Data to process below:

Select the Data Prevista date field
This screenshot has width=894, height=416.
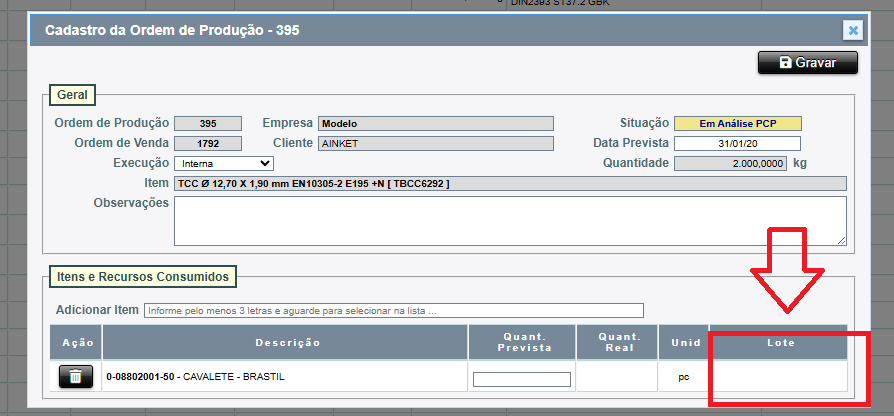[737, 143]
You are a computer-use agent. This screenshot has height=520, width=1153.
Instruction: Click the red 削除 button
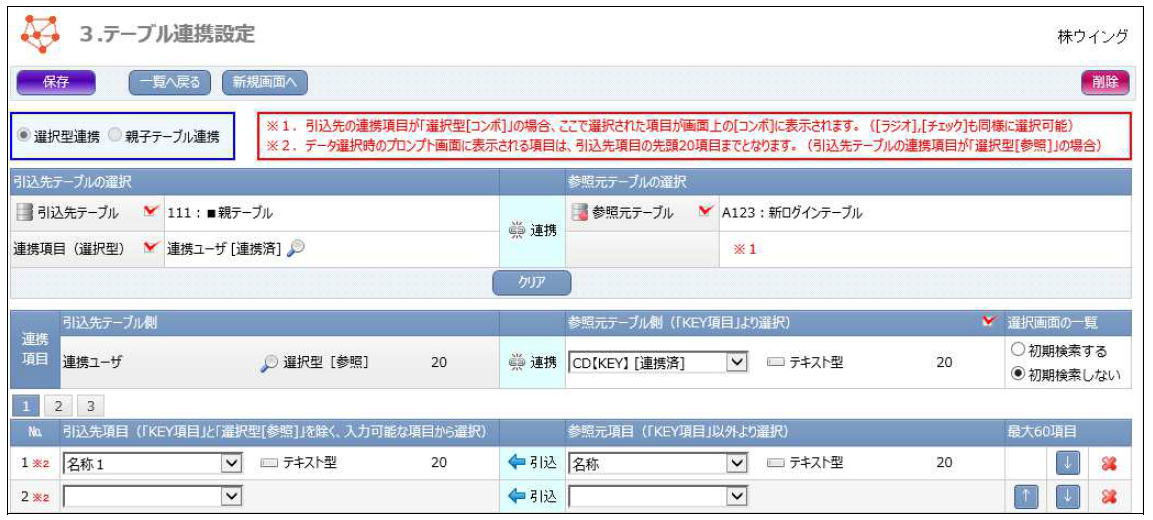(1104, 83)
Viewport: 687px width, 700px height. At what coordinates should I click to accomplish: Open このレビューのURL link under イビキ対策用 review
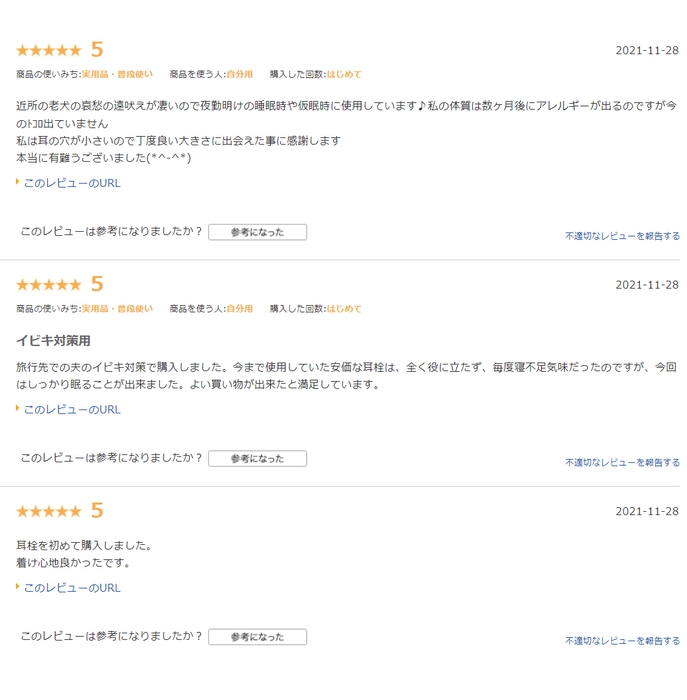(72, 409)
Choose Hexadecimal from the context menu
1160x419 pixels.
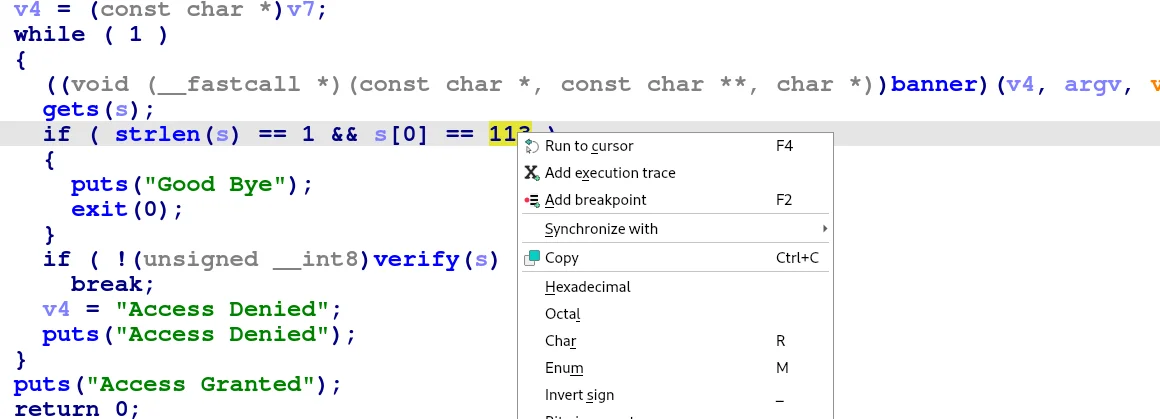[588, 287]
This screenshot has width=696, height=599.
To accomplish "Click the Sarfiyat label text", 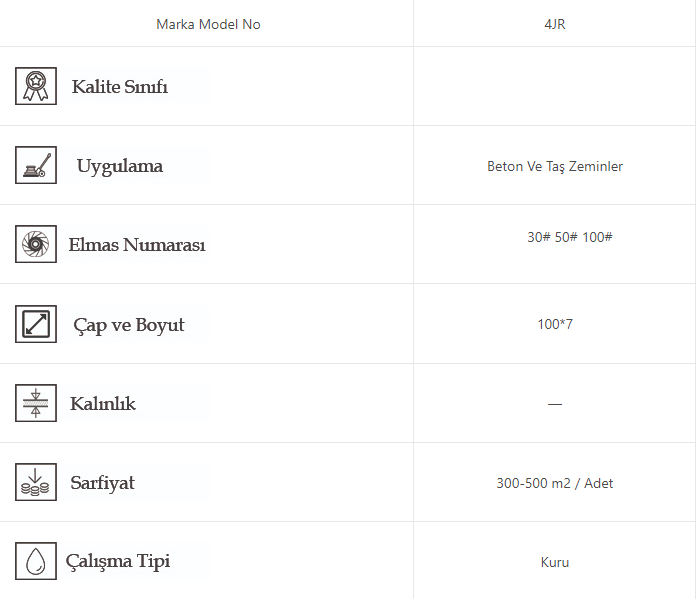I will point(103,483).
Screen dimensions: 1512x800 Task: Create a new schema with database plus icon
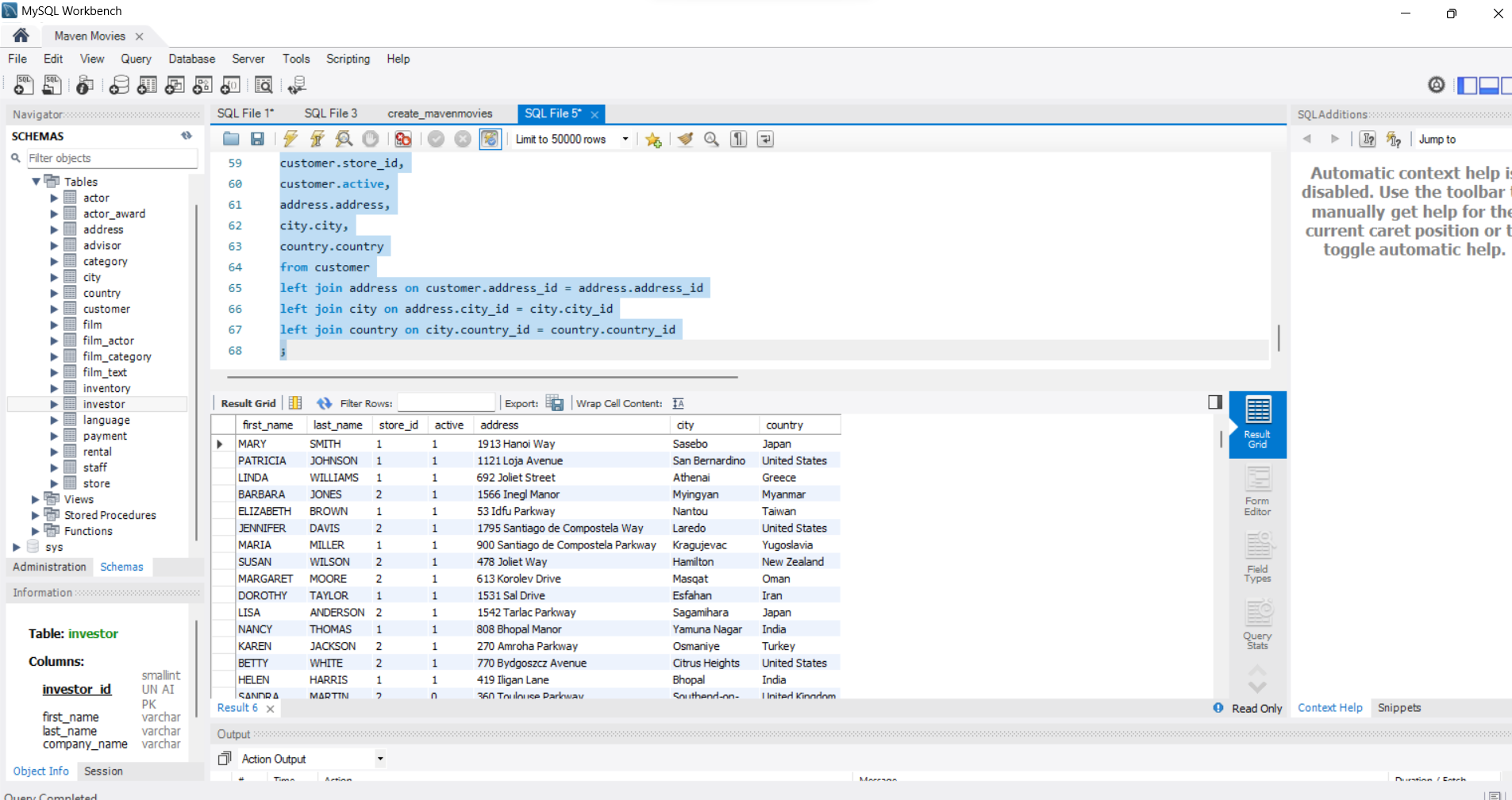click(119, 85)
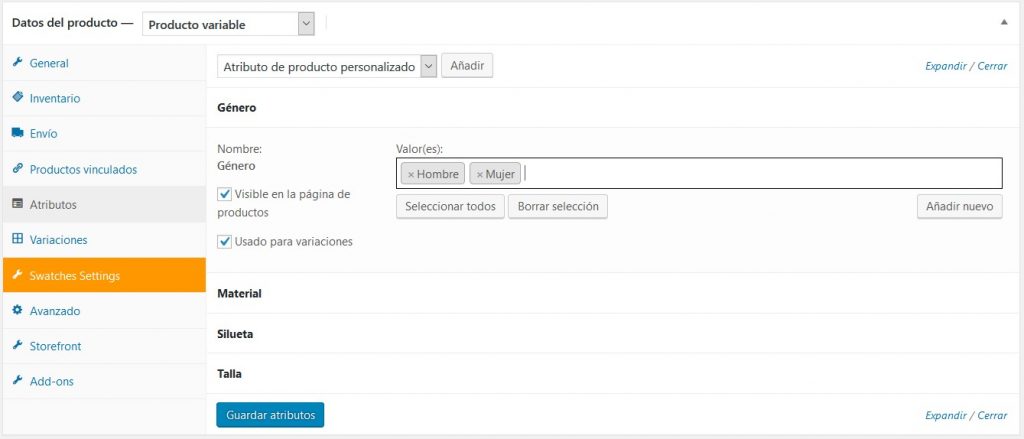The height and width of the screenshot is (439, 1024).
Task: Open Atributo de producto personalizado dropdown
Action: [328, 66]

End of Data to process.

Task description:
An exact copy is needed of the lines running from the one with "Screen dimensions: 1512x800" through the end of the data above, and of those lines only, without pictures.

Response to the task:
Screen dimensions: 1512x800 Task: Create a new schema with database plus icon
click(119, 85)
The height and width of the screenshot is (439, 1024).
Task: Open Atributo de producto personalizado dropdown
Action: [328, 66]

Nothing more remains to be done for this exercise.